Data entries
--- start ---
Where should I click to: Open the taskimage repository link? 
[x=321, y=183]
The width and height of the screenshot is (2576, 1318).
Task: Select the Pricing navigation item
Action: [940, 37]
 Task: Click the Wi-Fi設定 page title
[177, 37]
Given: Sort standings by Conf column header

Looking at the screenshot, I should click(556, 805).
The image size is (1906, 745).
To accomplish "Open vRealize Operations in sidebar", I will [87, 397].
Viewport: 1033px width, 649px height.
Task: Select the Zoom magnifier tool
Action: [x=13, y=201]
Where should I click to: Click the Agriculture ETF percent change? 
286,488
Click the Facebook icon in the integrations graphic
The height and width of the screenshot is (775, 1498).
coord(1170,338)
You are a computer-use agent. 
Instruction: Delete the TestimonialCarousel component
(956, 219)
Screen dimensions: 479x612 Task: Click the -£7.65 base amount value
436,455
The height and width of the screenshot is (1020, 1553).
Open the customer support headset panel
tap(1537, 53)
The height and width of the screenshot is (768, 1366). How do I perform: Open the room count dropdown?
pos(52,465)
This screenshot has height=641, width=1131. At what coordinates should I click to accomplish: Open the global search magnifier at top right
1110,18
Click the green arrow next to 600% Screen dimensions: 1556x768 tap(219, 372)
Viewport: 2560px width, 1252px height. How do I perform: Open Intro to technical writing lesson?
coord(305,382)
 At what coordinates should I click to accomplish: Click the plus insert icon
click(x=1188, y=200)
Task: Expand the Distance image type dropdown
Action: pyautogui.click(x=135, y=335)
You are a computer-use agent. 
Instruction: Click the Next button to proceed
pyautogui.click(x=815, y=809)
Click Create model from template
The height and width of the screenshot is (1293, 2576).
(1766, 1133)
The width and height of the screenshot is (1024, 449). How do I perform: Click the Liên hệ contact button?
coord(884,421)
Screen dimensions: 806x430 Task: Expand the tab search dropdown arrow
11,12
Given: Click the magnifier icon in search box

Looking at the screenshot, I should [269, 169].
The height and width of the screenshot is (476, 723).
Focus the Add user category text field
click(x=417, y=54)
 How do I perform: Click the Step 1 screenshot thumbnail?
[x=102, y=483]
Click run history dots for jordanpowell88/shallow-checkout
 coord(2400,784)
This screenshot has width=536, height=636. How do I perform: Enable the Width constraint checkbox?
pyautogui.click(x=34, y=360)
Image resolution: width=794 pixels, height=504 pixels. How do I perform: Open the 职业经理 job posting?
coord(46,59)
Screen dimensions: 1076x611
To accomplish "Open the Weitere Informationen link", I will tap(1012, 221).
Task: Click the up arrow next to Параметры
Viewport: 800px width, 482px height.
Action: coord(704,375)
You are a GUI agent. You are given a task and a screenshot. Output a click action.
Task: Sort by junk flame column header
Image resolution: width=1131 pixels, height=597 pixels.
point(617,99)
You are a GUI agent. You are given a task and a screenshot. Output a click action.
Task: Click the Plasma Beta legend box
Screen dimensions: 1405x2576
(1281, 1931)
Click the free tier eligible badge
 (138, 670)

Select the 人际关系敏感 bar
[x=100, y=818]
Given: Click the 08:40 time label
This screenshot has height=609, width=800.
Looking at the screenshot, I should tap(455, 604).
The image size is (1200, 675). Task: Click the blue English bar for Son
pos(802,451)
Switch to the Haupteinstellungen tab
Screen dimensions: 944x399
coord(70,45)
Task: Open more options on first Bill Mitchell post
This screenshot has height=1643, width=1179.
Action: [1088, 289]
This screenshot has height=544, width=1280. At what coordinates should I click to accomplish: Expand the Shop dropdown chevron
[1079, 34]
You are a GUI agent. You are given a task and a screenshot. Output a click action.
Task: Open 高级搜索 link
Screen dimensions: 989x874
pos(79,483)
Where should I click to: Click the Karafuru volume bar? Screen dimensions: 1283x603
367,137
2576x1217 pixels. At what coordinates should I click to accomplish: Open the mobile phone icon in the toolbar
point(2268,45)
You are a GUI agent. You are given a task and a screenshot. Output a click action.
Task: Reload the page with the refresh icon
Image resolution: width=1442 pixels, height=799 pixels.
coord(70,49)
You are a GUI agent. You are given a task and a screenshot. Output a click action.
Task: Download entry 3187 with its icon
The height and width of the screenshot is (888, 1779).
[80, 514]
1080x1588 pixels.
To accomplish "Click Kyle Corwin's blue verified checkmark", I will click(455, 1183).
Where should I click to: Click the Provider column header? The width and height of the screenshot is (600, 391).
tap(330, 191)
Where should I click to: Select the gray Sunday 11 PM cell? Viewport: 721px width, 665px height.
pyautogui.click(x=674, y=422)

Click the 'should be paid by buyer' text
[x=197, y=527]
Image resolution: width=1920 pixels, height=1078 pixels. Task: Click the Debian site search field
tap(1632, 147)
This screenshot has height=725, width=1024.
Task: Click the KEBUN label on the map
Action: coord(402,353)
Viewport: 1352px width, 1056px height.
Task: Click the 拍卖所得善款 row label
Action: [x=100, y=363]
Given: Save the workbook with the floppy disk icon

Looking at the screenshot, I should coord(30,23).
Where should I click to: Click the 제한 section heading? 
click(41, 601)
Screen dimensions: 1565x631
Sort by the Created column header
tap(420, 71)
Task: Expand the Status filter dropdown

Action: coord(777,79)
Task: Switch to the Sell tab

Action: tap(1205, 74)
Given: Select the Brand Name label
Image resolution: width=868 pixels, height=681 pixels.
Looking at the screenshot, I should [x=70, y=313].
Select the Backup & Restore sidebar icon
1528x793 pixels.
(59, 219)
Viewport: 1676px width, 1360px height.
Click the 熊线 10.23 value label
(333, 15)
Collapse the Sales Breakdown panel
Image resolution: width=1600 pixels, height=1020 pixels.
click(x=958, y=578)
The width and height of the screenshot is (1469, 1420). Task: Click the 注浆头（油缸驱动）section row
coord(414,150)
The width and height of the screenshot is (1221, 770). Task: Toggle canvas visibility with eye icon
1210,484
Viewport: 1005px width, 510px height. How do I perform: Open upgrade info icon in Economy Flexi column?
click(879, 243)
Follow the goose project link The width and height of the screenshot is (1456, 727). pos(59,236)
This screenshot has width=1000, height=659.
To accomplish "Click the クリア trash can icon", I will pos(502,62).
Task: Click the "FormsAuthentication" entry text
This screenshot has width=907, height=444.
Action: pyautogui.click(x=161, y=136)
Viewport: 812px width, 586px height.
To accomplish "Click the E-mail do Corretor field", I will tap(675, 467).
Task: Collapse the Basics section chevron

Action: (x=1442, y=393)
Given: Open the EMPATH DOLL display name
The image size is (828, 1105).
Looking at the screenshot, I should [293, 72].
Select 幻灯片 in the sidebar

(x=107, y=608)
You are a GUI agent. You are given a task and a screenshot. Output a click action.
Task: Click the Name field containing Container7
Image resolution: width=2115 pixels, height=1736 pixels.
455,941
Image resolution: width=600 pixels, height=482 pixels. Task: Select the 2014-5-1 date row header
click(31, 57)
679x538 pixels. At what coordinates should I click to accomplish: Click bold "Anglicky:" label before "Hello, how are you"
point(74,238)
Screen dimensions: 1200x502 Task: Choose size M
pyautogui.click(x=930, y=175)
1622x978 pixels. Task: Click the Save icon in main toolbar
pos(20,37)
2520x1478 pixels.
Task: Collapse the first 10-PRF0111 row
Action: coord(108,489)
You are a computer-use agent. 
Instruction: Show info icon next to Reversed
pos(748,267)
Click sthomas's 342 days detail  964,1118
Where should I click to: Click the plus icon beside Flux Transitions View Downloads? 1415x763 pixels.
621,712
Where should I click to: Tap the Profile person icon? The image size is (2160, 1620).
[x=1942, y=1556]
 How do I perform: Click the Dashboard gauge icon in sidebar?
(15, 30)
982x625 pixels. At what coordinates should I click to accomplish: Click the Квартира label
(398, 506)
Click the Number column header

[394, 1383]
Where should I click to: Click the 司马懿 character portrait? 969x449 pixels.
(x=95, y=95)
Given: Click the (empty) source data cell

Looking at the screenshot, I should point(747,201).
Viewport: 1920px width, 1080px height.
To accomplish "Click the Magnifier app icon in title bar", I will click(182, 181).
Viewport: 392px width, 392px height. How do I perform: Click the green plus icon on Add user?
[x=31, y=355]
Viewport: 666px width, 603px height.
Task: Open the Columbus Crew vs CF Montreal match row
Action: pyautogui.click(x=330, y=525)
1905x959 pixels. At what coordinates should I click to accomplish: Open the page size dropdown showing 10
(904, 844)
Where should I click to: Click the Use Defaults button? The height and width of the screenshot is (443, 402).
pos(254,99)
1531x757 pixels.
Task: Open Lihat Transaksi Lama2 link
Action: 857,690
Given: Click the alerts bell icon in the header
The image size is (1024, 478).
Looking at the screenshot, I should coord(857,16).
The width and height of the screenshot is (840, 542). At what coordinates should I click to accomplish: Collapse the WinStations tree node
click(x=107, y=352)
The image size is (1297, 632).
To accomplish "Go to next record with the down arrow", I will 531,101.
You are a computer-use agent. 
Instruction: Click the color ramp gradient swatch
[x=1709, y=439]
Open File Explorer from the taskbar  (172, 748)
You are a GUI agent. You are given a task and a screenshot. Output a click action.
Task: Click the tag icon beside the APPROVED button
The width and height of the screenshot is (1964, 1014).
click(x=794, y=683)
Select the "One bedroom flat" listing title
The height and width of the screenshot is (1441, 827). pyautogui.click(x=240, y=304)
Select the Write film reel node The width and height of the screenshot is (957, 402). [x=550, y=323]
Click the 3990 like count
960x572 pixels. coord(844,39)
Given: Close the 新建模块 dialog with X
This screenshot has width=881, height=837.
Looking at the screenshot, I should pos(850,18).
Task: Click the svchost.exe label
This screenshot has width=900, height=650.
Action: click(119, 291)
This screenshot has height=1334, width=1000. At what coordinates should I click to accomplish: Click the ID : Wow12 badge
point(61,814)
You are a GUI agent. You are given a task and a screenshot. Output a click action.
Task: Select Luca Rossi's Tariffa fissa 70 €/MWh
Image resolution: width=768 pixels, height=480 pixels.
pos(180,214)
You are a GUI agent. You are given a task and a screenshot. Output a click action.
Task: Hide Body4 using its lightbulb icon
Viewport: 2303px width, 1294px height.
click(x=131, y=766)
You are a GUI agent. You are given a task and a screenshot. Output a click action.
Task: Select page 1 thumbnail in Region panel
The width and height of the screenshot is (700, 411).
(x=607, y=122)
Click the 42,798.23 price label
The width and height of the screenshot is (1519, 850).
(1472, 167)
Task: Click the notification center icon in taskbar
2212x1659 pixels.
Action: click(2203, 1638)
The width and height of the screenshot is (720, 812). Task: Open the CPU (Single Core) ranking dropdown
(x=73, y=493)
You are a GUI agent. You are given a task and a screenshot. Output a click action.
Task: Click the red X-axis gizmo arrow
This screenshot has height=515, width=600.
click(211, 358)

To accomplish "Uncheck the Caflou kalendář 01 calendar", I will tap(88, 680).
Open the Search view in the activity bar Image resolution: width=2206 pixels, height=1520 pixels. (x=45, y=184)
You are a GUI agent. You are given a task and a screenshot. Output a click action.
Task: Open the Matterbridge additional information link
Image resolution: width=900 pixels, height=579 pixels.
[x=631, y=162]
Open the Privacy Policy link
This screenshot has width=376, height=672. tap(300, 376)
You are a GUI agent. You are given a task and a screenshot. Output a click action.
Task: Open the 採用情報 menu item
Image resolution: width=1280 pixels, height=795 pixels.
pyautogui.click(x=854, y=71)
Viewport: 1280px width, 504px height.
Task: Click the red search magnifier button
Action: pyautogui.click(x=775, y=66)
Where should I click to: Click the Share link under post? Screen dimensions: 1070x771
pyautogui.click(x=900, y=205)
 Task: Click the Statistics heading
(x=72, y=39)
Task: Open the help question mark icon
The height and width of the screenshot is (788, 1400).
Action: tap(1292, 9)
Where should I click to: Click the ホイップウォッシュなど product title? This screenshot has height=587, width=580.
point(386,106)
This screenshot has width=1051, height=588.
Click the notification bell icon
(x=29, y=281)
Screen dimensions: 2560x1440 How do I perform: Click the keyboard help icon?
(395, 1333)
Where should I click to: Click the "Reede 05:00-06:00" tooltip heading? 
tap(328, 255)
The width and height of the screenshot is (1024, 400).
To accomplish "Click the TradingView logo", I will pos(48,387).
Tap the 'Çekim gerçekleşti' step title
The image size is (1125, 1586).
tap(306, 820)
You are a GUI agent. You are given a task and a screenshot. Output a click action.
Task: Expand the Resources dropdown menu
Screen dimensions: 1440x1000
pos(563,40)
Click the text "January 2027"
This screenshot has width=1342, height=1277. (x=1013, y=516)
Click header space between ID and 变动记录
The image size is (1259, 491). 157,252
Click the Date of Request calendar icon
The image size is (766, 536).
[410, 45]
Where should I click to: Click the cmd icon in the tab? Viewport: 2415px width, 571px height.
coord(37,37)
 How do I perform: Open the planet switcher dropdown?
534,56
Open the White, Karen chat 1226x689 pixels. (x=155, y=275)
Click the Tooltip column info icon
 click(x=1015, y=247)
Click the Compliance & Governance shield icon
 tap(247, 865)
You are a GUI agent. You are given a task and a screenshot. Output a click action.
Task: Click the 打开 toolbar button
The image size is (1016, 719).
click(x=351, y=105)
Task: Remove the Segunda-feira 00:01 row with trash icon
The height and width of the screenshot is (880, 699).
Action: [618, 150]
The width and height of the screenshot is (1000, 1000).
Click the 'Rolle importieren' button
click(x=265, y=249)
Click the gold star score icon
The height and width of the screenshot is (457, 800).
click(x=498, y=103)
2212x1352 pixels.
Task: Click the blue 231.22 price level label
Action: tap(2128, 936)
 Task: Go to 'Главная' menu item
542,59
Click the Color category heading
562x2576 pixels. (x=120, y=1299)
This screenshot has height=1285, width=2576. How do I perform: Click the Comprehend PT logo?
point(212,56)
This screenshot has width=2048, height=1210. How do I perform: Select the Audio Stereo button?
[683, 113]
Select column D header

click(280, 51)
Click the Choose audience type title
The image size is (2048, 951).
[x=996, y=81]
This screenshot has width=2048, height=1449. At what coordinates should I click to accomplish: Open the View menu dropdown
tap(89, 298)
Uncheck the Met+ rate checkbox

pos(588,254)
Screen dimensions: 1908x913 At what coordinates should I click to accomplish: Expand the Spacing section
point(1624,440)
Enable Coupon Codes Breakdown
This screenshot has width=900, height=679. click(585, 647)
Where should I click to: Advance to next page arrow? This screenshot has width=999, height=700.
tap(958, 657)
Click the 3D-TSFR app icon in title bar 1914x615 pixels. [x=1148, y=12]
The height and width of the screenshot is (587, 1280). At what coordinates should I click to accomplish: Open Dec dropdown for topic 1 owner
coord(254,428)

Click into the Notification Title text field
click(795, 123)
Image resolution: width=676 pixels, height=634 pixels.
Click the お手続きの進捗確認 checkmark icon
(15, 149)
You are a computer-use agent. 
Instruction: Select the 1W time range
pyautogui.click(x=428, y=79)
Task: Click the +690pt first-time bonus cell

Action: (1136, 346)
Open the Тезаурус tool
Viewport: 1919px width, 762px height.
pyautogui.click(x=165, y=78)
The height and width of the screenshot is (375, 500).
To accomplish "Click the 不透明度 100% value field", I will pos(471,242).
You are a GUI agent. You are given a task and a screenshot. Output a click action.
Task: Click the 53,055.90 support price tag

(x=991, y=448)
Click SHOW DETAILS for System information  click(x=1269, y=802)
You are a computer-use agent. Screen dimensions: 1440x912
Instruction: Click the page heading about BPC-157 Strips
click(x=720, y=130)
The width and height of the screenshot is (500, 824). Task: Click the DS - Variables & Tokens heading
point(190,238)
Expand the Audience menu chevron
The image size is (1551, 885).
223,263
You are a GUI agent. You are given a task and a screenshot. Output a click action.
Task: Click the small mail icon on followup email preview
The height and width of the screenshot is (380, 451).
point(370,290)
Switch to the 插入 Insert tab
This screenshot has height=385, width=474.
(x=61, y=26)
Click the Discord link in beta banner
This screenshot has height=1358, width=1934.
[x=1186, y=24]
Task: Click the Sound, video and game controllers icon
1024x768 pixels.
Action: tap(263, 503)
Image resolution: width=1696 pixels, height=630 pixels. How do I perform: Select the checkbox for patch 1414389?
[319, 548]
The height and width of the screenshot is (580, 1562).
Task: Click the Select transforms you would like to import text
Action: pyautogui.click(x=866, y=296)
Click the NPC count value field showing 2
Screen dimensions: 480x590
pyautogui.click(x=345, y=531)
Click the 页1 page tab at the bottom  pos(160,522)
--- end ---
## Instructions for the task
Reproduce the data entries verbatim, starting with the line that contains "How do I perform: Click the Step" and continuing through the line that contains "[x=100, y=818]".

## Written response
 How do I perform: Click the Step 1 screenshot thumbnail?
[x=102, y=483]
Click run history dots for jordanpowell88/shallow-checkout
 coord(2400,784)
This screenshot has width=536, height=636. How do I perform: Enable the Width constraint checkbox?
pyautogui.click(x=34, y=360)
Image resolution: width=794 pixels, height=504 pixels. How do I perform: Open the 职业经理 job posting?
coord(46,59)
Screen dimensions: 1076x611
To accomplish "Open the Weitere Informationen link", I will tap(1012, 221).
Task: Click the up arrow next to Параметры
Viewport: 800px width, 482px height.
Action: coord(704,375)
You are a GUI agent. You are given a task and a screenshot. Output a click action.
Task: Sort by junk flame column header
Image resolution: width=1131 pixels, height=597 pixels.
point(617,99)
You are a GUI agent. You are given a task and a screenshot. Output a click action.
Task: Click the Plasma Beta legend box
Screen dimensions: 1405x2576
(1281, 1931)
Click the free tier eligible badge
 (138, 670)

Select the 人际关系敏感 bar
[x=100, y=818]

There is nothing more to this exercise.